I am currently doing an eventstudy using STATA. My goal is to calculate abnormal returns around earningsannouncements for companies. I want to calculate abnormal returns as in the companies return during the eventwindow minus the return of a benchmark index. I then would like to use cumulative abnormal returns and t-test these returns to see if there is a drift in the returns after the announcements.

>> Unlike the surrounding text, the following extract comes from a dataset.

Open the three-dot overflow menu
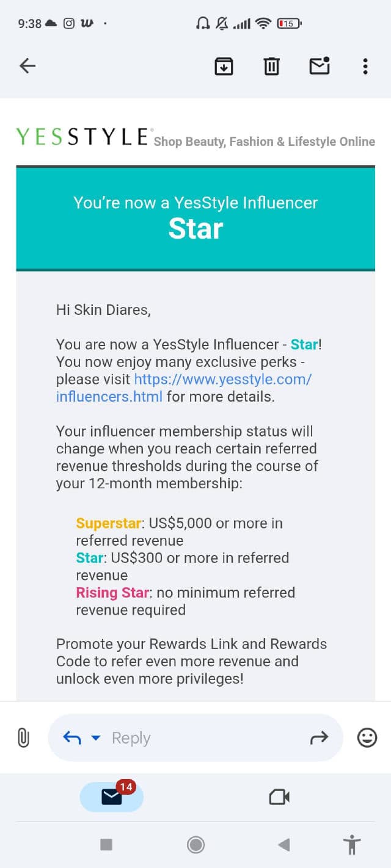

I am new to STATA. But i have followed the princeton guide on https://dss.princeton.edu/online_hel...ventstudy.html. I have cleaned my data and sorted the events according to daily return data over the companies. According to the guide, I've created duplicates of the datasets for each event that occurs. But i've gotten stuck on one part of the guide.
Code:
by group_id: gen event_window=1 if dif>=0& dif<=0 egen count_event_obs=count(event_window), by(group_id) by group_idstimation_window=1 if dif<- & dif>=-60 egen count_est_obs=count(estimation_window), by(company_id) replace event_window=0 if event_window==. replace estimation_window=0 if estimation_window==.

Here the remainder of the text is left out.